### DIRECTION
Reproduce verbatim the lines that begin with the line containing "How do I perform: Select" and continue through the line containing "[x=108, y=577]", including both of those lines.
— Begin —
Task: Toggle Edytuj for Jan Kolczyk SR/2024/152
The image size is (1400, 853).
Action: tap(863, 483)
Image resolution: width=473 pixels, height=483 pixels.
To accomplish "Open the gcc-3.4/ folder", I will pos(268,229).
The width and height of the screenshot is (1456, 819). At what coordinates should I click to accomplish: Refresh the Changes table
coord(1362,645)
— End —
— Begin —
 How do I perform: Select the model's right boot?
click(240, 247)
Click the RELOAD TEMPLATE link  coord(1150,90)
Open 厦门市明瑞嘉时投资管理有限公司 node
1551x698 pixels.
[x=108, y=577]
— End —
### WRITTEN RESPONSE
 How do I perform: Select the model's right boot?
click(240, 247)
Click the RELOAD TEMPLATE link  coord(1150,90)
Open 厦门市明瑞嘉时投资管理有限公司 node
1551x698 pixels.
[x=108, y=577]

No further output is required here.